Los que se han ido, y los que están por irse.
Los que se han ido, y los que están por irse.
Se dice: “que hay momento para todo, y la muerte no es la excepción.”…sigo esperando.
No hay prisa por morir, tampoco es una desolada aspiración existencial, sino una preocupación como parte de la cotidianidad de la condición humana, y que puede decirse de muchas maneras.
A cierta edad madura, cuando la humanidad nota que envejece, comienza a sentir vulnerabilidad ante la muerte como si antes o durante el transcurso de vivir no sucediera. Notamos y sentimos la partida; ausencia de algunos.
Recuerdo el sepelio de varios conocidos, familiares y amigos, mas no me sentí triste por ellos. Parecía como haber sido invitado a una fiesta sin regalos, más que el derroche justificado de caras tristes y lágrimas imparables.
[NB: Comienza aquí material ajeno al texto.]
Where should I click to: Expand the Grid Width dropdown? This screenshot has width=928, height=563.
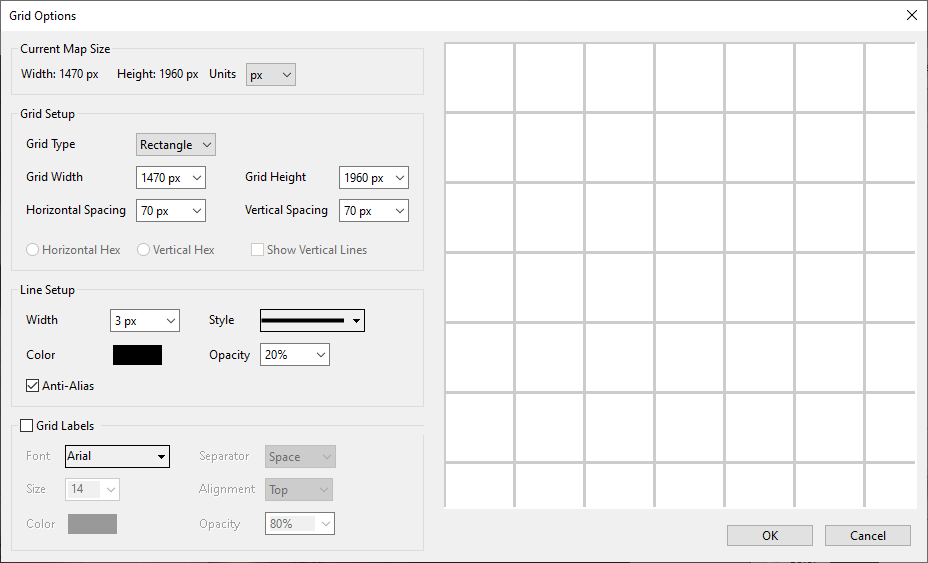coord(171,178)

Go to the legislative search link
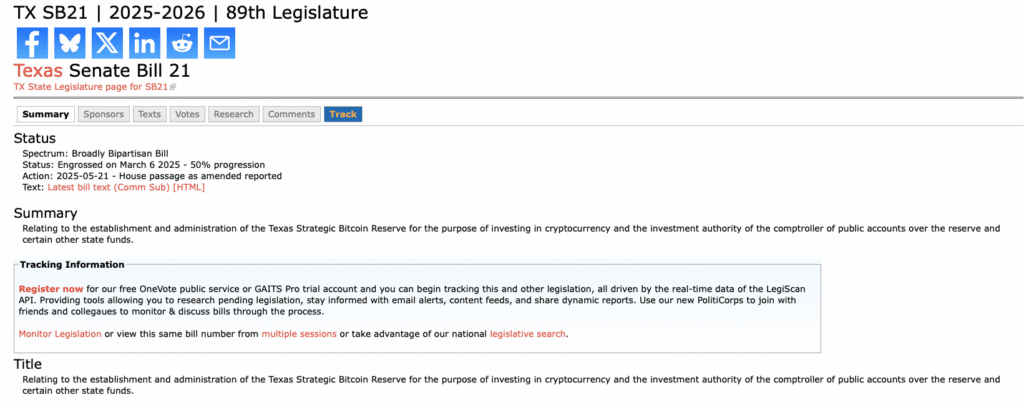click(x=528, y=334)
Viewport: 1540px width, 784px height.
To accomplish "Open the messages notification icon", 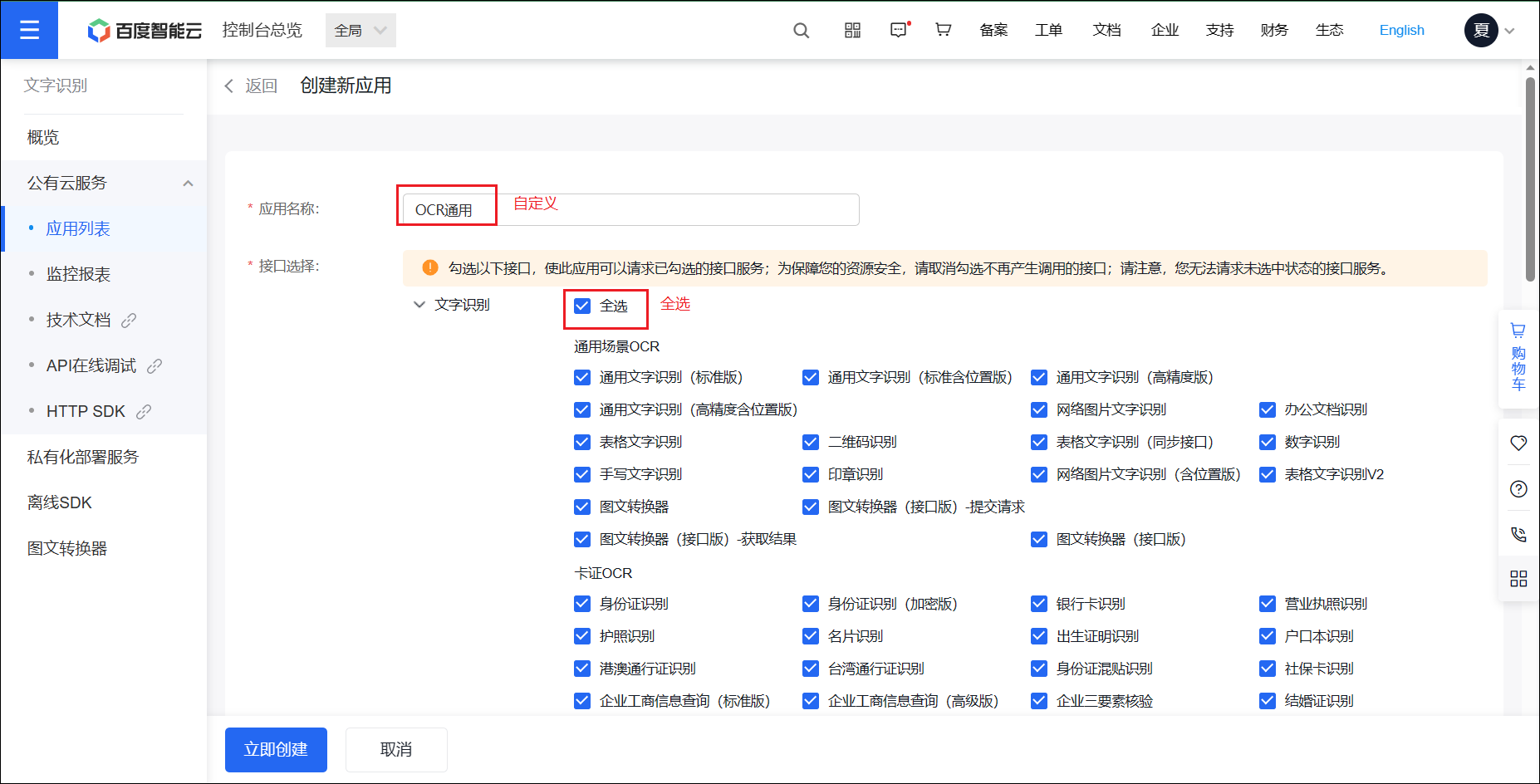I will 899,31.
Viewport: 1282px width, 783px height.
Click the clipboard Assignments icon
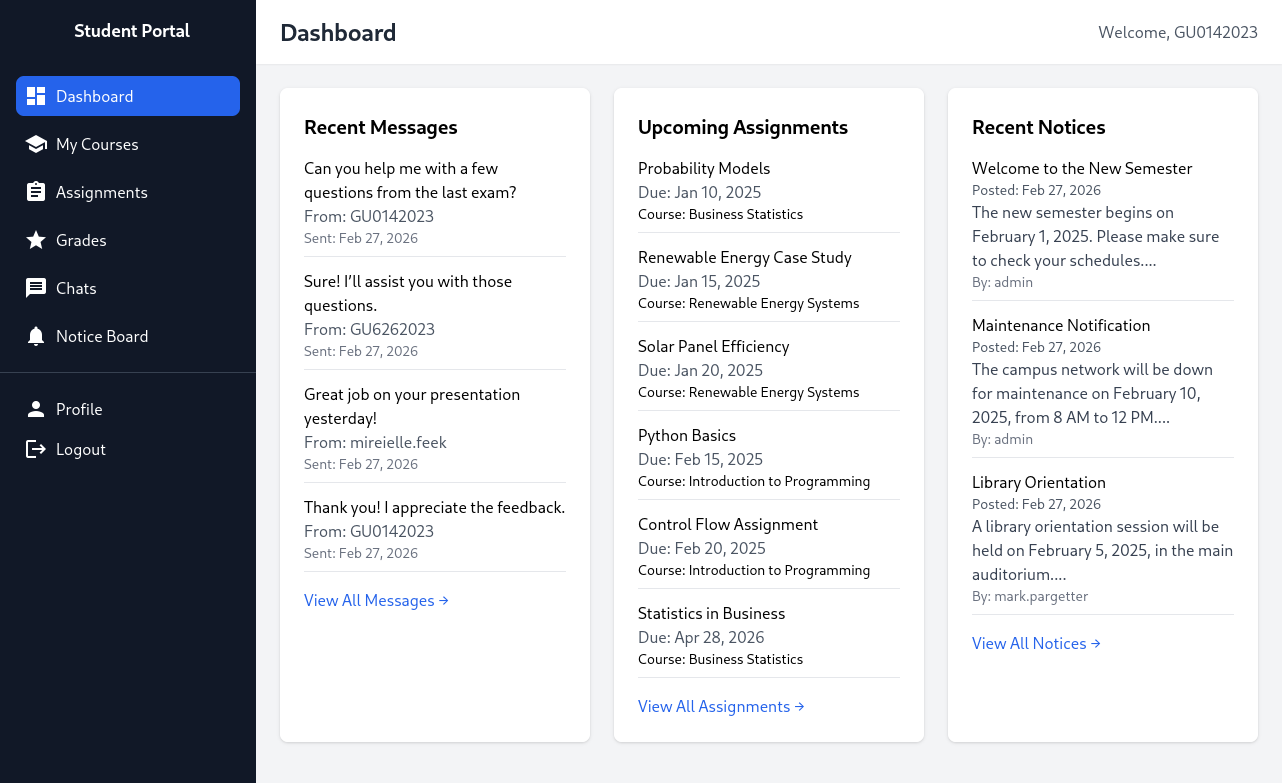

No había para que sumarse a la condescendencia grupal por el que murió. Ahora, es distinto. Cada deceso me ha puesto en aquel lugar donde fui inmune, y ahora se siente en cada poro y pensamiento.
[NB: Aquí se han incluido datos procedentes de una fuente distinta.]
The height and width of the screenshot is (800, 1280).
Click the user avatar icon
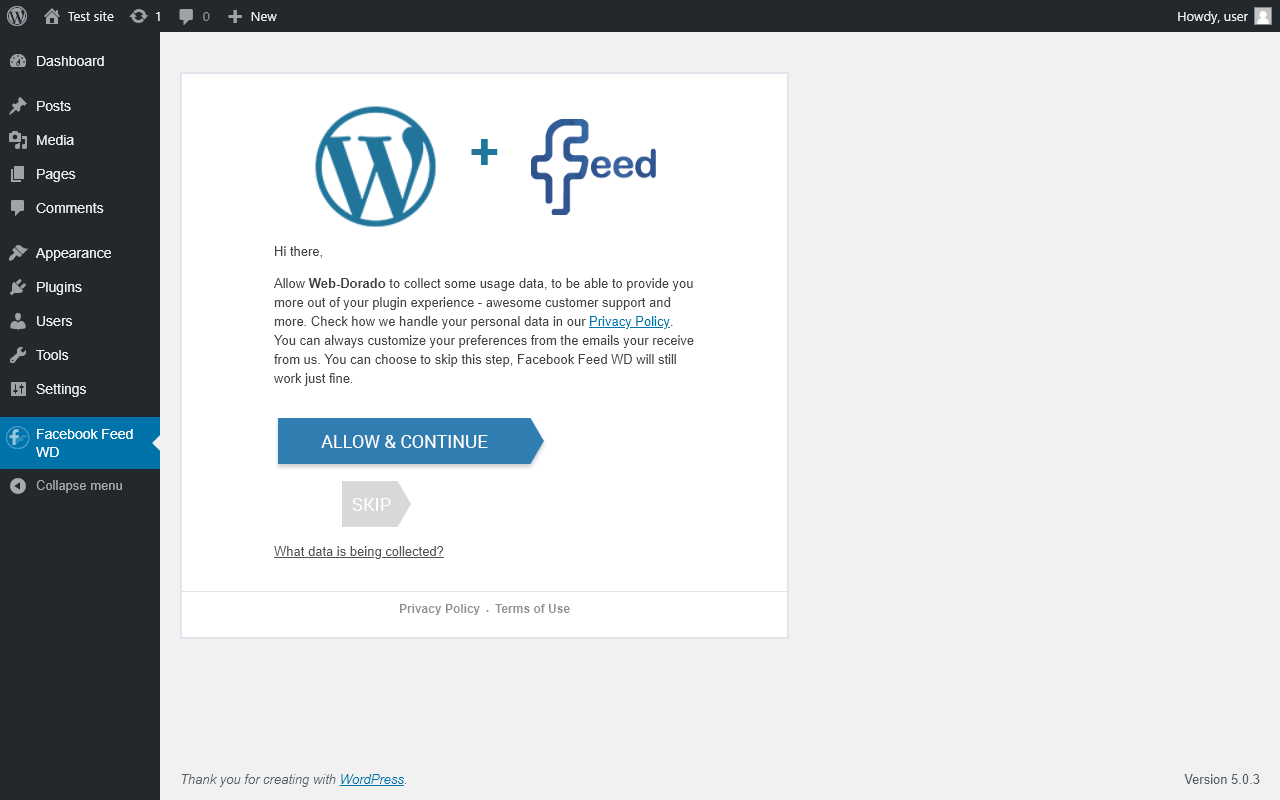1263,16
¿Como reprochar que ellos se han adelantado para irse sin que los demás hubiésemos pensado en preguntar si estaban listos o si nos compartirían sus planes?. Sencillamente y con vacío en nuestro interior la despedida era como una triste sensación a falta de algo, ellos.
Esta condición humana es absolutamente impredecible, no hay manera de escapar, nadie en este planeta se ha equivocado al decirlo. No objeto entrar en debate esta humilde opinión, sino recordarles que nada es para siempre, ni el tiempo mismo.
¿Qué nos espera del otro lado?,…Felicidad que aterra y me da miedo enterarme.